Ahead of the Curve: Two Years at Harvard Business School
In the century since its founding, Harvard Business School has become the single most influential institution in global business. Twenty percent of the CEOs of Fortune 500 companies are HBS graduates, as are many of our savviest entrepreneurs (e.g., Michael Bloomberg) and canniest felons (e.g., Jeffrey Skilling). The top investment banks and brokerage houses routinely send their brightest young stars to HBS to groom them for future power. To these people and many others, a Harvard MBA is a golden ticket to the Olympian heights of American business.

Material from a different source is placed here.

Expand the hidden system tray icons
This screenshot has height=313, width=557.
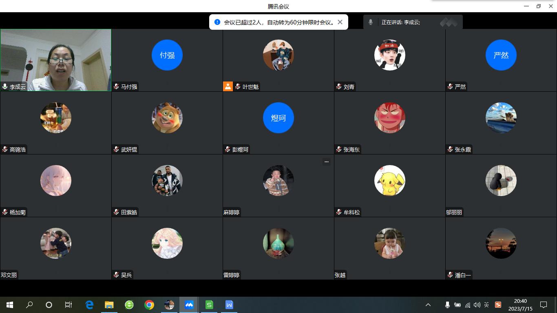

In 2004, Philip Delves Broughton abandoned a post as Paris bureau chief of the London Daily Telegraph to join 900 other would-be tycoons on HBS's plush campus. Over the next two years, he and his classmates would be inundated with the best-and the rest-of American business culture, which HBS epitomizes. The core of the school's curriculum is the "case"-an analysis of a real business situation, from which the students must, with a professor's guidance, tease lessons. Broughton studied over 500 cases and recounts the most revelatory ones here. He also learns the surprising pleasures of accounting, the allure of "beta," the ingenious chicanery of leveraging, and innumerable other hidden workings of the business world, all of which he limns with a wry clarity reminiscent of Liar's Poker. He also exposes the less savory trappings of business school culture, from the "booze luge" to the pandemic obsession with PowerPoint to the specter of depression, which stalks too many overburdened students. With acute and often uproarious candor, he assesses the school's success at teaching the traits it extols as most important in business-leadership, decisiveness, ethical behavior, and work/life balance.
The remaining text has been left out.